Firebird schließen da eher bei einem Rob Tognoni an: ungestüm, ungezügelt, unverbraucht! Die Mannen um den Ex- Napalm Death- und aktuellen Carcass-Gitarristen Bill Steer schließen eng an die Traditionen des 1970er Hard Rocks an. Hier vor allem an britische Rock-Ikonen wie Humble Pie oder Led Zeppelin, auch wenn den Jungs das Gerede, wem sie nun eigentlich nacheifern, wohl ziemlich auf die Nüsse gehen dürfte.

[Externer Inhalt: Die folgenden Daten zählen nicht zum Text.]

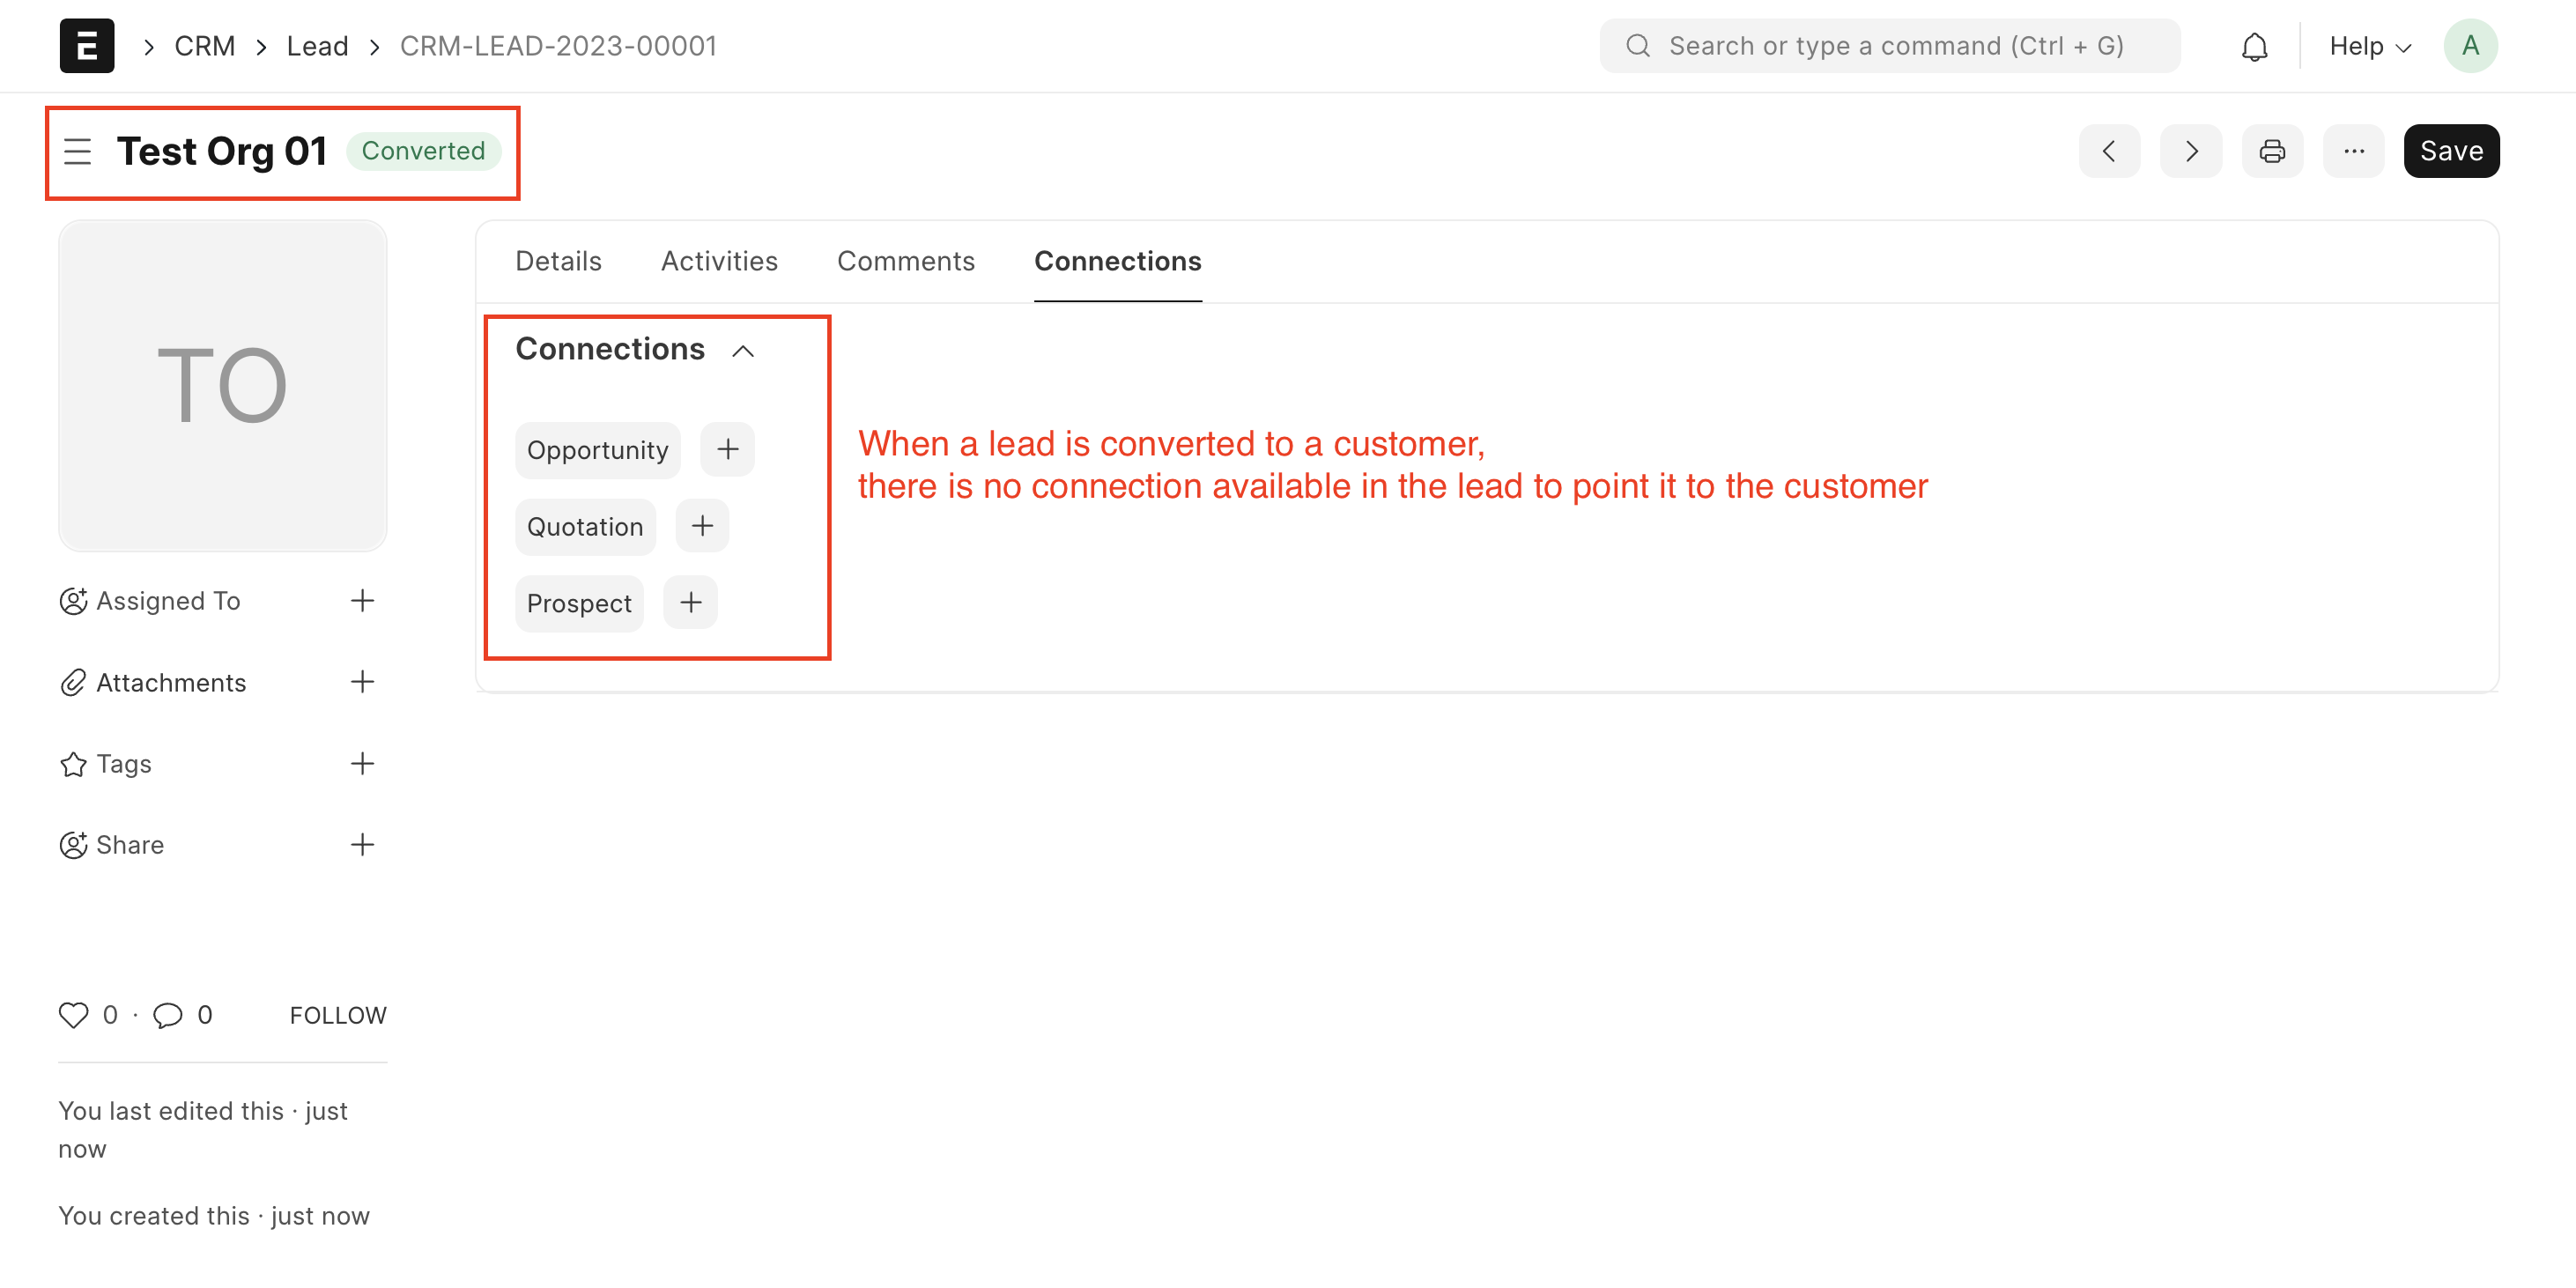Screen dimensions: 2576x1288
Task: Switch to the Activities tab
Action: coord(719,260)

Firebird liefern mit "Double Diamond" erneut ein kleines Meisterwerk in Sachen blues-orientiertem Hard Rock ab, das sechste seit der Gründung 1999.
Gleich in doppelter Hinsicht stechen die Querverweise auf Thin Lizzy besonders ins Auge. Die Gitarrenläufe, vor allem wenn sie zweistimmig gestaltet werden, machen einem Scott Gorham oder Gary Moore alle Ehre. Bassist Smok Smoczkiewicz hat offensichtlich bei Phil Lynott ganz genau aufgepasst und treibt in ähnlicher Weise die Songs an. Immer wieder feuert er im Duett mit Billy Steers Gibson furiose Unisono-Attacken ab. Auch der phänomenale Drummer Ludwig Witt, vor allem bekannt durch seine Arbeit mit den Spiritual Beggars, legt einen ordentlichen, manchmal ziemlich 'rumpeligen' Teppich, was bei einem Blues-Trio unverzichtbar ist.

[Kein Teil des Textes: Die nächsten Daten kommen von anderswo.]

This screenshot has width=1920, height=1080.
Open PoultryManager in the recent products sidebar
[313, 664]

Zunächst fällt einmal positiv auf, dass sämtliche Songs sehr kompakt arrangiert wurden und allesamt auf zündenden Ideen basieren. Zumeist gehen diese Impulse von Billy Steers vorzüglicher Arbeit an der Gitarre aus... und singen kann er obendrein auch noch ganz vorzüglich! Die Riffs und die Hooks sind von einer Qualität, die den Hörer sofort verstehen mitzureißen. Aber es sind eben keine 'Blender' sondern werden mit jeder Menge Feeling vorgetragen. Zu beeindrucken weiß auch die immense Spielfreude des Trios, die mitsamt der vorhandenen handwerklichen Kunst aus "Double Diamond" ein absolut authentisches Stück Retro-Rock macht.

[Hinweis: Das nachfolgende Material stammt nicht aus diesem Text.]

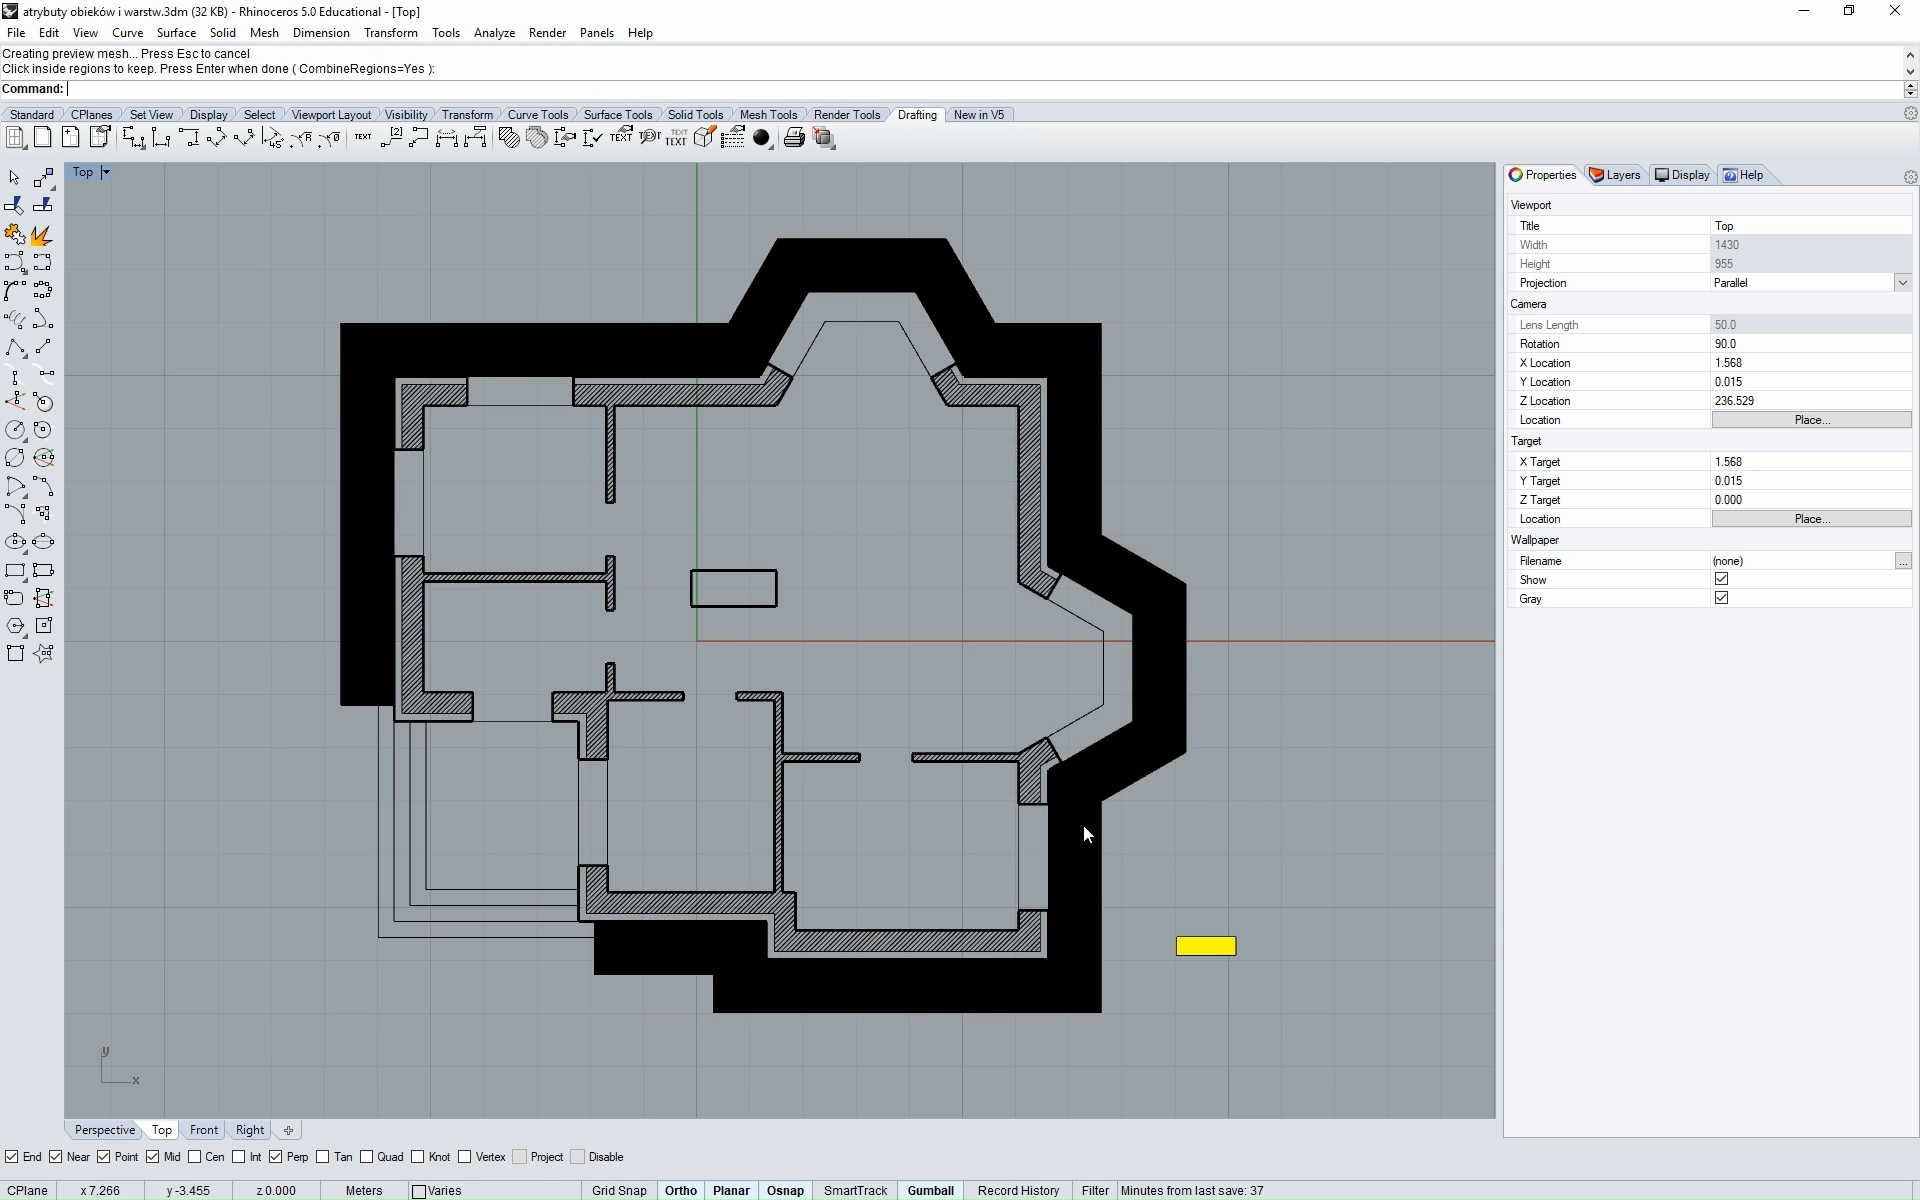Enable the Cen osnap checkbox
The image size is (1920, 1200).
tap(196, 1157)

Wie schon gesagt schließen die Jungs am blues-orientierten, klassischen Hard Rock der Seventies an. Bei allen Reminiszenzen an die großartige Musik dieser Dekade klingen Firebird aber immer unverwechselbar nach Firebird und niemand anderem. Zudem scheint mir, der ich zwei weitere Scheiben der Band mein Eigen nenne, dieses sechste Studioalbum der bislang reifste Output Firebirds zu sein. Und das Ende dieser Skala ist noch lange nicht erreicht...
Mit "Soul Saviour" und "Ruined" startet "Double Diamond" ungemein druckvoll 'groovend', wobei den Drums durchaus noch ein 'Wumms' mehr hätte zugestanden werden können. Bei letzterem wechseln sich die rhythmischen und 'singenden' Gitarrenpartien sehr schön ab - und als Sahnehäubchen wird ein zwar kurzes, aber dafür umso intensiveres Solo unter die Strophe gelegt. "Bright Lights" spinnt genau diesen Faden weiter und "For Crying Out Loud" setzt man sogar noch 'einen drauf'. Hier kann man die großen Vorbilder Phil Lynott und Scott Gorham am deutlichsten heraus hören.
Ein weiteres Glanzlicht setzt das als Power Ballade beginnende "Farewell", das sich in einen formidablen Midtempo-Rocker zu steigern vermag. Auch "A Wing & A Prayer" gehört eindeutig zu meinen 'Favs' - das 'Blechliesel' lässt erneut herzlich grüßen!
Ein feines Teilchen ist auch das mit 'angezogener Handbremse' vorgetragene "Arabesque". Hier werden - wie der Titel schon vermuten lässt - orientalisch anmutende Harmonien geschickt in einen Heavy-Rocker verschachtelt. Mit "Lose Your Delusions", basierend auf dem griffigsten Riff der ganzen Scheibe, und "Pantomime", einer enorm druckvollen Heavy Ballade, beschließen die beiden vielleicht besten Songs "Double Diamond" eindrucksvoll und nachhaltig.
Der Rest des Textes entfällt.